*Exercise inputs:*
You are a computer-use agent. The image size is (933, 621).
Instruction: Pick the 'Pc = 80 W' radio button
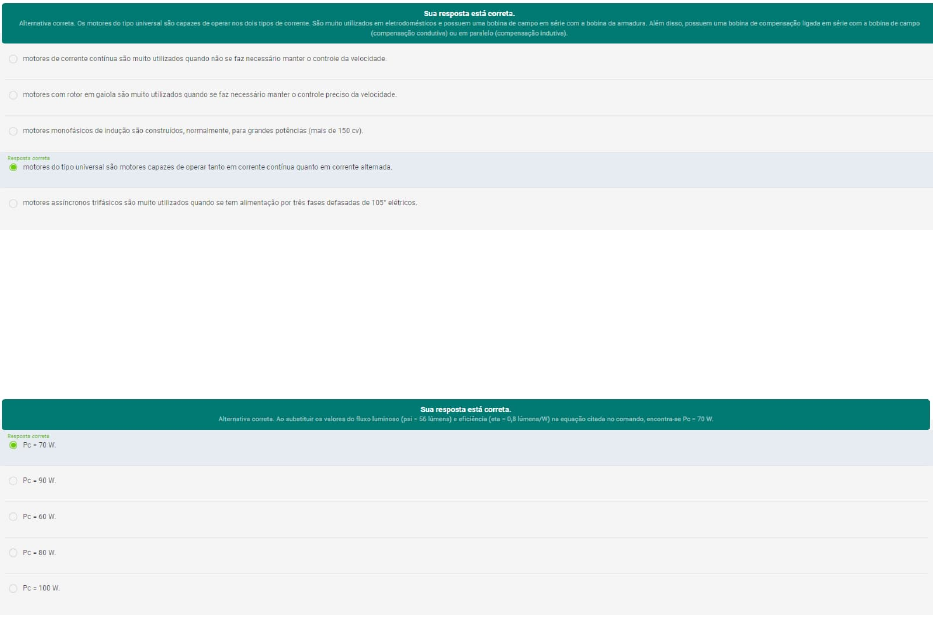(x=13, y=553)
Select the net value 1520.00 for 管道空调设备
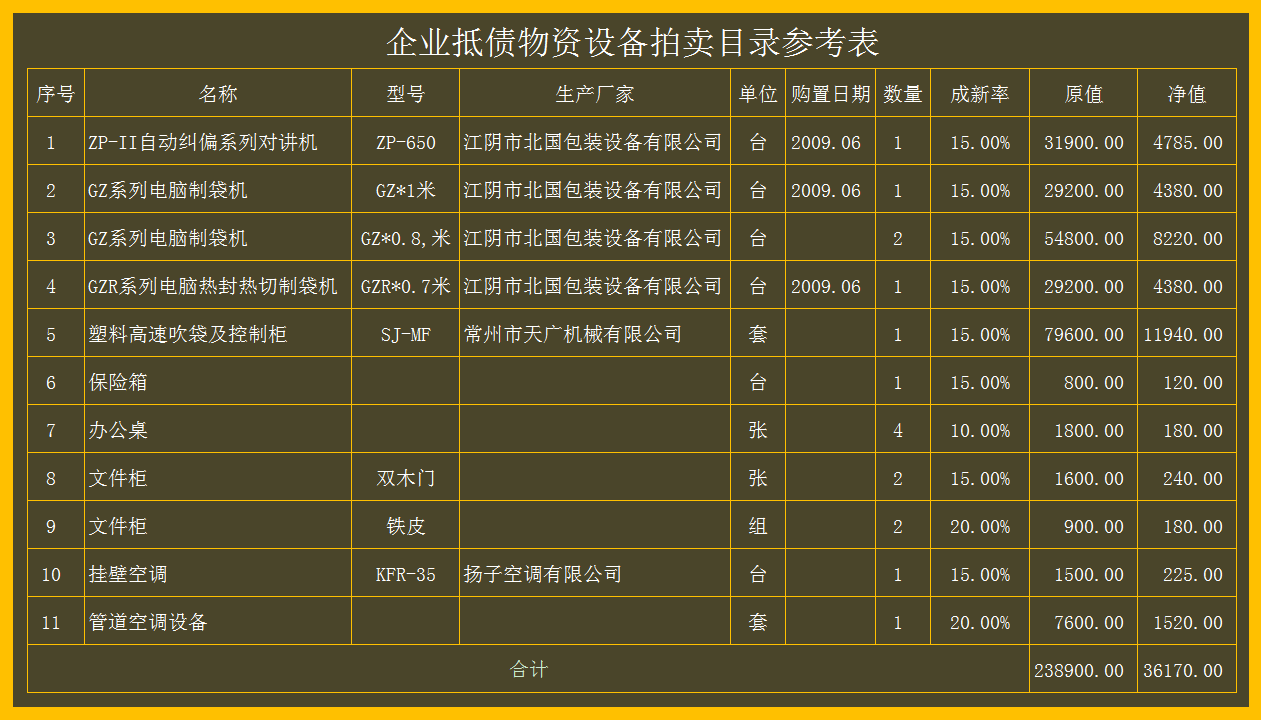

...

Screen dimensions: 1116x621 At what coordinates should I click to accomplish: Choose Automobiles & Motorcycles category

*About this exercise:* The material above holds pictures; leave them out. Repeat exactly the lines from the one containing "Instruction: Pick the" through the one containing "Select the net value 1520.00 for 管道空调设备", and nothing else.

*Written response:*
Instruction: Pick the 'Pc = 80 W' radio button
(x=13, y=553)
Select the net value 1520.00 for 管道空调设备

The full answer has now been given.